Microbiome research is the study of microbes in their theater of activity. It has many applications in medicine, biotechnology, crop sciences, and other areas. The analysis of microbiome sequencing data poses a wide range of computational challenges. While much early work has focused on taxonomic profiling based on 16S rRNA amplicon sequencing data, many projects now apply shotgun sequencing to collect more detailed information from samples.
A typical microbiome sequencing project may involve a few billion short reads obtained by a Illumina HiSeq3000, say. How to perform a detailed computational analysis of such a large dataset in an reasonable amount of time on a modest server? A key question is which genes are present in a sample. A comprehensive answer can be obtained by aligning all reads against the NCBI-nr protein reference database, which is possible using the high-throughput alignment tool DIAMOND (Buchfink, Xie and Huson, 2015). A program called Meganizer can be applied to DIAMOND's output files so as perform taxonomic and functional binning of all reads, and to index all results. The resulting meganized DIAMOND files can then be opened and explored in MEGAN, an interactive microbiome sequence analysis program (Huson et al, 2007, 2011, 2016).

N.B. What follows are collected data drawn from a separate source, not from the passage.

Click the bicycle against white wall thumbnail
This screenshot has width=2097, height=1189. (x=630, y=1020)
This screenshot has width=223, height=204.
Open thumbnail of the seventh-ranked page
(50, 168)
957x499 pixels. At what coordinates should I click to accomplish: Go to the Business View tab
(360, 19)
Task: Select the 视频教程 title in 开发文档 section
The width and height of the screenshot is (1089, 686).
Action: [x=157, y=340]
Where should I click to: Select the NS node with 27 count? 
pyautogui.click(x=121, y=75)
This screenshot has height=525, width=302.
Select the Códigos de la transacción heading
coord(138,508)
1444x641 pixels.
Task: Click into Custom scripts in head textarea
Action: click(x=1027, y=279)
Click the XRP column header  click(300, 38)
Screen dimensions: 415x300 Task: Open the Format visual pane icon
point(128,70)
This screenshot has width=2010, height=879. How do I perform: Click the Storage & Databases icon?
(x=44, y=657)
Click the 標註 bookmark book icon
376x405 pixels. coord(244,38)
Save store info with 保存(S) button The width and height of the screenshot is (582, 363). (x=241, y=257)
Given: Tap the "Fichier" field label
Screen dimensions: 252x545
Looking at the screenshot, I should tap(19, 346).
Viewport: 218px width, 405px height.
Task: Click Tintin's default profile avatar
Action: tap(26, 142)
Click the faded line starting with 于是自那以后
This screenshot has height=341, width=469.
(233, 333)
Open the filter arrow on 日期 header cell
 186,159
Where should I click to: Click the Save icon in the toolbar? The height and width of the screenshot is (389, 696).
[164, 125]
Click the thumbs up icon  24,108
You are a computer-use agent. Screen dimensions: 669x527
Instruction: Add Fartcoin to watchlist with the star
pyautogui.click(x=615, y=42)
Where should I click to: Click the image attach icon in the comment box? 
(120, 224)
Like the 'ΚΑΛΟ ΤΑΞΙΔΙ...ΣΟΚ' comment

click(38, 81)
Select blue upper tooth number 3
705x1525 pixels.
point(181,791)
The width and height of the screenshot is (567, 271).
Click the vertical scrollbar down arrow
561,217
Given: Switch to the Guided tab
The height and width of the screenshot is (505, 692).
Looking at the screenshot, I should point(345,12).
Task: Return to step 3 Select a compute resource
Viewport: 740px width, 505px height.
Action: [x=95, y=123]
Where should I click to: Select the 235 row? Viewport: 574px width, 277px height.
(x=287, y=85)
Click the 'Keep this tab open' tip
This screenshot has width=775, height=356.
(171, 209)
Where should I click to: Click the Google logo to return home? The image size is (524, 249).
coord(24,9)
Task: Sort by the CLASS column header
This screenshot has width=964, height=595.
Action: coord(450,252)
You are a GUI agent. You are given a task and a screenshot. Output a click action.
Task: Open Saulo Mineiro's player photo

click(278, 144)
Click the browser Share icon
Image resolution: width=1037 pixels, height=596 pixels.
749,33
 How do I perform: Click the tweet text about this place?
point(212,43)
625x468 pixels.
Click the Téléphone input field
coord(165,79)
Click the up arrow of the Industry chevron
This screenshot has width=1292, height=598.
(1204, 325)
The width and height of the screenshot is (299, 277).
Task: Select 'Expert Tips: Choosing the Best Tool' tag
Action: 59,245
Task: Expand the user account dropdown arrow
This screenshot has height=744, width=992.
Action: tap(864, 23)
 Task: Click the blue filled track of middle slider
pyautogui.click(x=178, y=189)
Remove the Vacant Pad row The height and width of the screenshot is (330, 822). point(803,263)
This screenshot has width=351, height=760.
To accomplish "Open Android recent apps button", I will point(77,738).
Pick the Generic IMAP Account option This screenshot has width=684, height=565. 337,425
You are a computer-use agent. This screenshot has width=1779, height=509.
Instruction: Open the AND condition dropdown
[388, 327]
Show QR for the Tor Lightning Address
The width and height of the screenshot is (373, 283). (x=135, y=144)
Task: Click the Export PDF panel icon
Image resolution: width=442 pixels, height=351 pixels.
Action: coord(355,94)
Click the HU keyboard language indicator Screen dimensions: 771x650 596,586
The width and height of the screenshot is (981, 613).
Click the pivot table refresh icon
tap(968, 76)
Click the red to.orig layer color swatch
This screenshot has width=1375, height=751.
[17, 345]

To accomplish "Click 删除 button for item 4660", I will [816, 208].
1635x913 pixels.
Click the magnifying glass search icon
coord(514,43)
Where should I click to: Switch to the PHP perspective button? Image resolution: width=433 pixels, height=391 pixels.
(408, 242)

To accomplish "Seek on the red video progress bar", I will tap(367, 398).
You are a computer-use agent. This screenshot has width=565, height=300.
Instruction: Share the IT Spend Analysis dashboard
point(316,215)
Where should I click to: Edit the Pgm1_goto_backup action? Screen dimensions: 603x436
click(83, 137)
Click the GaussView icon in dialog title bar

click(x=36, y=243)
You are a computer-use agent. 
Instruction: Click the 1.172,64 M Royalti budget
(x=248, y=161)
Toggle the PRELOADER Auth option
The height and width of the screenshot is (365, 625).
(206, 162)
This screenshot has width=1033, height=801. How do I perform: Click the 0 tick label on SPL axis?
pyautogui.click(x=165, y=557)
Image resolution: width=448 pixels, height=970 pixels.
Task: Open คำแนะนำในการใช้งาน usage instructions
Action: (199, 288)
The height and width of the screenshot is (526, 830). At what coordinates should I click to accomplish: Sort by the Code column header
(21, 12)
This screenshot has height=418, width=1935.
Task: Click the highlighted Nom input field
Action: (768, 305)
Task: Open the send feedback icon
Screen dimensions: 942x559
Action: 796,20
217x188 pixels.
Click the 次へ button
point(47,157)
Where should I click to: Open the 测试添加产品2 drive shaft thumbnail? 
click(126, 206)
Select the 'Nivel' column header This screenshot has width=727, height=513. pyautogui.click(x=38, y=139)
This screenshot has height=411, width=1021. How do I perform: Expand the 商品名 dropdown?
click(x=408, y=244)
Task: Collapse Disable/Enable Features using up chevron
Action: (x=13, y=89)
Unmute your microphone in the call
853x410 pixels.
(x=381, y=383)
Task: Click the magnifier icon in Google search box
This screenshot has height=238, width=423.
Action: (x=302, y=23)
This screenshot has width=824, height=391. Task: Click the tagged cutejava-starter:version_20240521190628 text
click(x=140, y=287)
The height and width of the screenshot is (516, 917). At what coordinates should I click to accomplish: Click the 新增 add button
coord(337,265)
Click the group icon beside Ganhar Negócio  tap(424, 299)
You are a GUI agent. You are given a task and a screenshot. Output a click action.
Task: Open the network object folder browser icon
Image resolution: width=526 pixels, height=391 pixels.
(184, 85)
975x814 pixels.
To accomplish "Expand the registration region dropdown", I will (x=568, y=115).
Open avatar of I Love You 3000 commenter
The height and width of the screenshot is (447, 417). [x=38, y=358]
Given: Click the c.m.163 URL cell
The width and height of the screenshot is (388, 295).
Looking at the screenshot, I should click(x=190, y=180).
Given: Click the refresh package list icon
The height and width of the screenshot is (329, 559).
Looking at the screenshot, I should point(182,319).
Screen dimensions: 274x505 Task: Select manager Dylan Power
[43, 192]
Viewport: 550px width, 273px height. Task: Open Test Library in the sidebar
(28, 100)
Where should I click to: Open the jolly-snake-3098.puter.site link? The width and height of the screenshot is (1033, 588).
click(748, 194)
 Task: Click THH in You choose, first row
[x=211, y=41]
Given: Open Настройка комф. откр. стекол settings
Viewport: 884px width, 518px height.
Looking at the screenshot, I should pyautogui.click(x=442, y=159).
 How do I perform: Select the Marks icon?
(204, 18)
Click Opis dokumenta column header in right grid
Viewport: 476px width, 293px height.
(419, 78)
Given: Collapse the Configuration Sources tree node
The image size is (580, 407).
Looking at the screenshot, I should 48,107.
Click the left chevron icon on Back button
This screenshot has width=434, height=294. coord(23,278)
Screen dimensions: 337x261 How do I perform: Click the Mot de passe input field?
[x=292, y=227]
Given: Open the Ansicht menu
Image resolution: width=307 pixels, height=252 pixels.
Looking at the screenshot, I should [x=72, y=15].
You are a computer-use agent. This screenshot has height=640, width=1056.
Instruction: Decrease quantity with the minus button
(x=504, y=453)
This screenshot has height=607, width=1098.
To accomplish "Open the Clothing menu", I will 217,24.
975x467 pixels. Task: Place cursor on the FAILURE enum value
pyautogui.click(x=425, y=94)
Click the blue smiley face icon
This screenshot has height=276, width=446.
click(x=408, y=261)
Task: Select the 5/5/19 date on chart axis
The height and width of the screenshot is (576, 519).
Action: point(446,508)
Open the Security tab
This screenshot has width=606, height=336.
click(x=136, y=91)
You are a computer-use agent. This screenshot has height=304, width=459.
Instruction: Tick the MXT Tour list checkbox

There is increasing interest in sequencing microbiome samples using long read technologies as provided by Oxford Nanopore or PacBio. Microbiome analysis tools designed for the analysis of short reads need to be adapted to long reads. We have developed a number of new algorithms for long read (and contig) analysis that are implemented in MEGAN and we refer to these extensions as MEGAN-LR (CAMDA 2017, Huson et al, 2018). Similarly, the DIAMOND alignment tool has recently been extended to support the alignment of long and error-prone reads. We will discuss the details of some of the new algorithms and will provide examples of their applications.